Different Experts, Different Opinions
Ault's numbers reflect the vaccine's effectiveness against the four HPV strains included in the vaccine -- including cervical-cancer-causing HPV-16 and HPV-18.
But these are only two of the 15 HPV strains known to cause cervical cancer. An editorial accompanying the studies notes that overall, the vaccine was no more than 20% effective in protecting women against high-grade precancerous lesions.
"This gives us a glimpse of what to expect from vaccinating a generation of 15- to 26-year-olds regardless of their sexual exposure," the editorial's co-author, Karen Smith-McCune, MD, tells WebMD. "In that general population, looking at all women who got the vaccine with all types of HPV exposure, efficacy in reducing precancer was modest -- 17% fewer cases of precancer in vaccinated women vs. the placebo group. And if you look at the most significant precancer, grade 3, there is no significant reduction among vaccinated women."
Smith-McCune is associate professor of obstetrics and gynecology at the University of California, San Francisco. She's also the mother of two daughters.
"I am not having my daughters vaccinated because the proven method of reducing their risk with regular Pap screening is very effective," she says. "In the absence of safety and efficacy data in the 11- to 12-year-old age group, and the unknown long-term effect of this vaccine in all age groups, it is too soon to recommend this vaccine."
Gynecologist Brian Slomovitz, MD, of Weill Cornell Medical Center in New York, disagrees with Smith-McCune.

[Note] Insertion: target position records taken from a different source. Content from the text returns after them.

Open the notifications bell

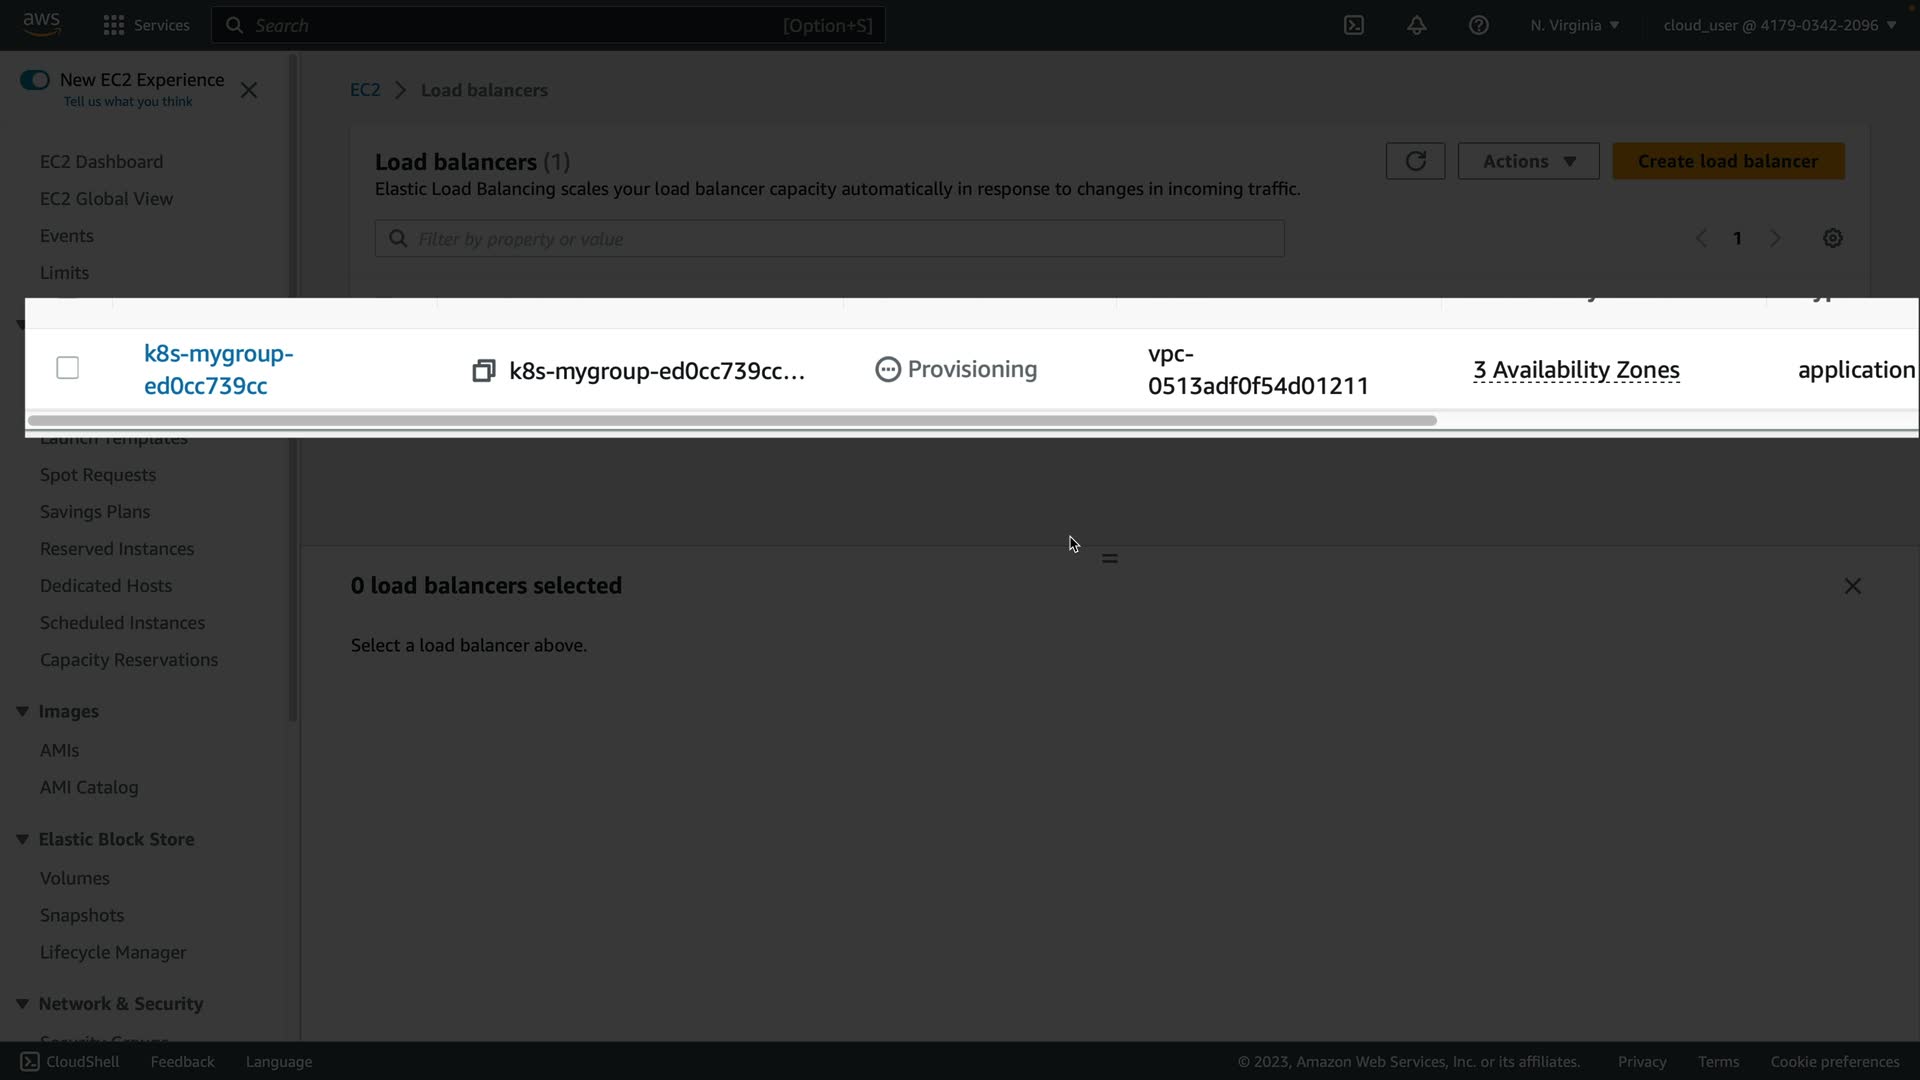1416,25
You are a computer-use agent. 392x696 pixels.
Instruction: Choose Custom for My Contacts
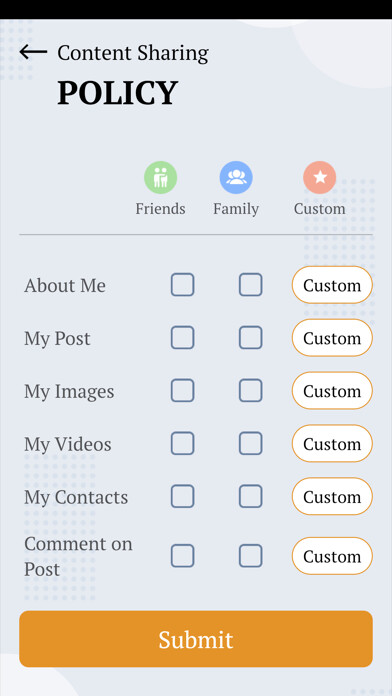(x=332, y=496)
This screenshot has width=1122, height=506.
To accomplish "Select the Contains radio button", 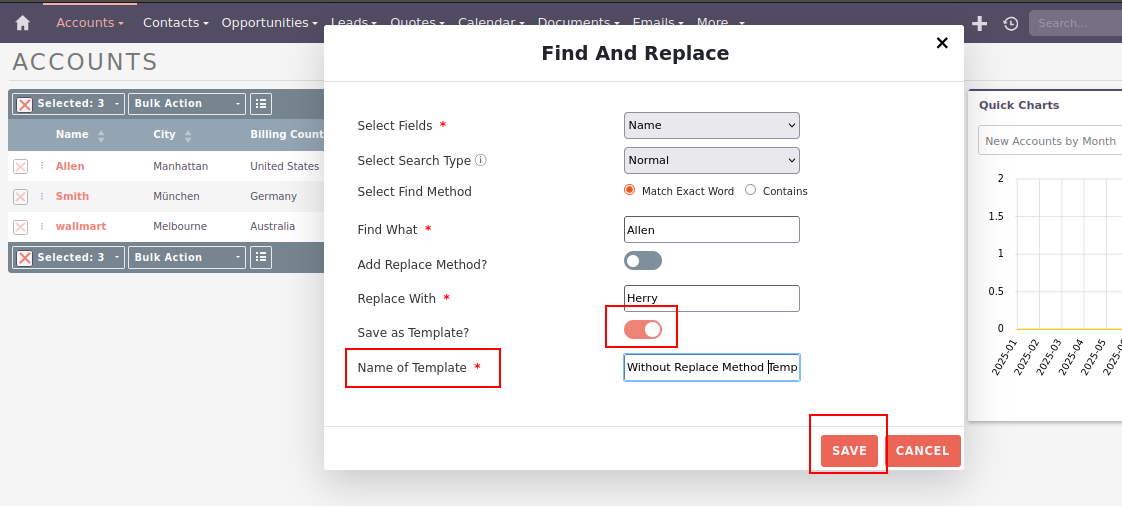I will 751,190.
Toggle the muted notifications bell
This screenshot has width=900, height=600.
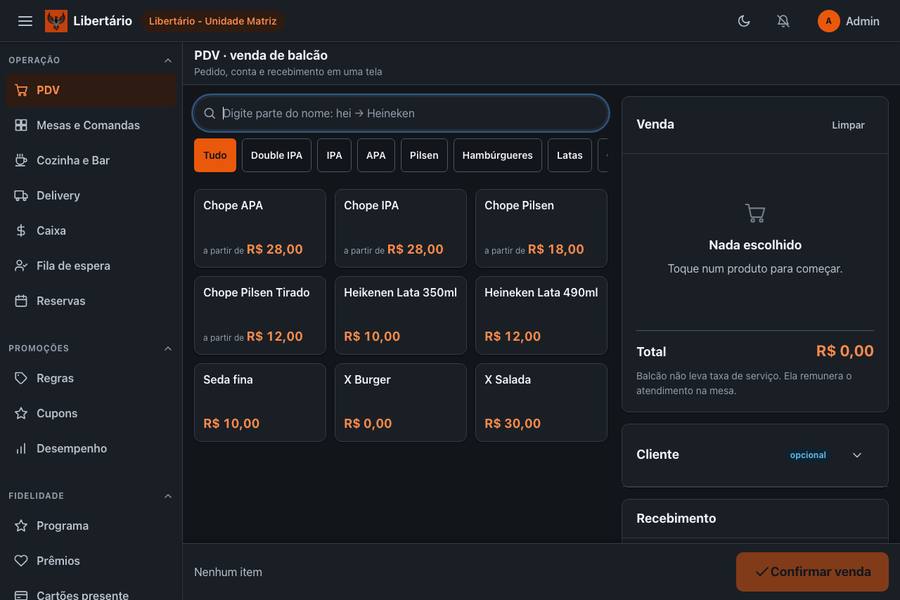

He says that even with regular Pap screening, many young women will have to have precancerous cervical lesions removed -- procedures that may result in pregnancy complications.
"Cervical precancers are a big problem, and genital warts are a huge problem," Slomovitz tells WebMD. "The ultimate value of the HPV vaccine is to reduce deaths due to cervical cancer, but it is also valuable for preventing high-grade cervical lesions and genital warts."
Ault agrees with Slomovitz.
"These studies are further proof that what we recommended last year was a good idea: This vaccine should be given to women age 9 to 26," he says.
Smith-McCune insists that too many questions remain about the HPV vaccine to recommend widespread vaccination of girls and young women.
"It is important to counter the sense of urgency of vaccinating the girls with the fact that cervical cancer is not an emergency in the U.S.," she says. "Any improvement that will reduce a woman's risk of cervical cancer is a great thing. We just don't have enough data to support that yet. The studies are ongoing. We have a lot to learn about the impact of this vaccine on precancer and cervical cancer."